In most areas, the 2010 NSS expresses unobjectionable continuity. America frowns on nuclear proliferation. America likes democracy. America will act along with its allies – except when it needs to act alone. Portions of the document are admirable, especially its emphasis on the promotion of development and global health as instruments of national influence. But it is not surprising that nearly everyone can find something to like in the NSS, since it reads like a State of the Union without space constraints. “The United States is an Arctic nation,” we are informed, “with broad and fundamental interests in the Arctic region.”

Much that is old in the NSS is obvious. Much that is new is not actually new. The contention that health entitlements, infrastructure construction and education spending are really national security priorities is a repolished version of an argument made for decades on the isolationist left. “How many schools could we build for the price of an aircraft carrier?” has become the claim that domestic spending is the national security equivalent of building an aircraft carrier.

Another emphasis of the 2010 NSS is multilateralism. America must construct “a new international architecture,” building “partnerships with new centers of influence,” working in “multilateral fora,” breaking down “old habits of suspicion,” to “synchronize our actions,” in “shaping an international order,” that will “modernize the infrastructure for international cooperation.”

It would be nice, of course, to have a United Nations Security Council that was not hobbled by Russian and Chinese vetoes; a U.N. Human Rights Council that was not an unfunny global joke; a NATO alliance that was not exhausted by minimal exertions; regional security arrangements in Africa and Asia capable of preventing genocide and mass atrocities. Effective, muscular multilateralism spreads burdens and increases legitimacy when action is required.

But how does the NSS propose to achieve such wonders? The administration claims credit for expanding the G-8 to the G-20 and paying up America’s United Nations dues. In the future, America will “invest in strengthening the international system” and work “from inside international institutions,” and build “frameworks to face their imperfections head on and to mobilize transnational cooperation” and “enhance international capacity,” and facilitate “broad and effective global cooperation” and develop “integrated plans and approaches that leverage … capabilities.” This type of writing is a net subtraction from public understanding.

Nearly all of the policy weight of the NSS rests on the project of creating a new international infrastructure to replace the current one, which is “buckling under the weight of new threats” such as nuclear proliferation. But the document provides no actual strategy in this area.

The cover of multilateralism also has been employed by the isolationist left. On issues such as proliferation and genocide, multilateralism can become a way to rationalize inaction. The most reluctant member of a coalition is granted a veto. This approach to multilateralism allows a government to express concern on everything while accepting responsibility for nothing.
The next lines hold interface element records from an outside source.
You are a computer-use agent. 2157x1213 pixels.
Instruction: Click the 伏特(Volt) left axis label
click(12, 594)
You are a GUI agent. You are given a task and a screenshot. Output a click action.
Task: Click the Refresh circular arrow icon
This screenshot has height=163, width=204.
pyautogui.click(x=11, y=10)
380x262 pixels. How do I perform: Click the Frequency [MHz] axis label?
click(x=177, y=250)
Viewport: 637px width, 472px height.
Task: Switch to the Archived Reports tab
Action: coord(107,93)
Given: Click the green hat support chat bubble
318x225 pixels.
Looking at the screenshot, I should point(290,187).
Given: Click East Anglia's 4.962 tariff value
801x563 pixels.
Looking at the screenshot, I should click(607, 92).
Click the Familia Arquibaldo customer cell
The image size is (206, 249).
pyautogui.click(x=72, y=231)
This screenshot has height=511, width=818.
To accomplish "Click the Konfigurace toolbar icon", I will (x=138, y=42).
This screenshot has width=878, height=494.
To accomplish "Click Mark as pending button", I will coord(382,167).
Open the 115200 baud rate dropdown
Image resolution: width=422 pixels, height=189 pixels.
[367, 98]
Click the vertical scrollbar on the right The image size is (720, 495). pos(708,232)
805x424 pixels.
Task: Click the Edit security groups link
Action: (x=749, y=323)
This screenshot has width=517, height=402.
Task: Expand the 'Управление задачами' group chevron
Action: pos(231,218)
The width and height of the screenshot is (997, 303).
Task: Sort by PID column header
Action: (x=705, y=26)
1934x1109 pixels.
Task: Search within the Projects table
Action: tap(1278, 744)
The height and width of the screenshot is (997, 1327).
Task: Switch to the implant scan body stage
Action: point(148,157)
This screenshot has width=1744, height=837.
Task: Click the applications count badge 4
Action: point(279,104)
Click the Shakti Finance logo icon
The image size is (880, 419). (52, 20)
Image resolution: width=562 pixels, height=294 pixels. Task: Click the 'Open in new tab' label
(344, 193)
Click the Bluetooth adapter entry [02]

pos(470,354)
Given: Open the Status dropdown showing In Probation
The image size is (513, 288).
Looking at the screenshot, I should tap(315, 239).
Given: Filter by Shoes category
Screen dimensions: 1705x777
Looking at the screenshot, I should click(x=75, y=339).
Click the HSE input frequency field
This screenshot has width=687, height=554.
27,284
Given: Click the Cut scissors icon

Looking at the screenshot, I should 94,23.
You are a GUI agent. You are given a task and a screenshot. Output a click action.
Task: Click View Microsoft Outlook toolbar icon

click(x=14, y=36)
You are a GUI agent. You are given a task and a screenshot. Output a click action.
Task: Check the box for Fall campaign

The national security doctrine of a president is difficult to implement but often simple to state. Harry Truman would contain threats. Ronald Reagan would roll back threats. George W. Bush would pre-empt threats. Barack Obama will out-coordinate threats in multilateral fora.

In practice, Obama has been more resolute than this vision would indicate, especially in Afghanistan. And diplomacy often consists of deploying banalities with a straight face. But it is only the strength and bravery of its armed forces that allow America the luxury of such banality.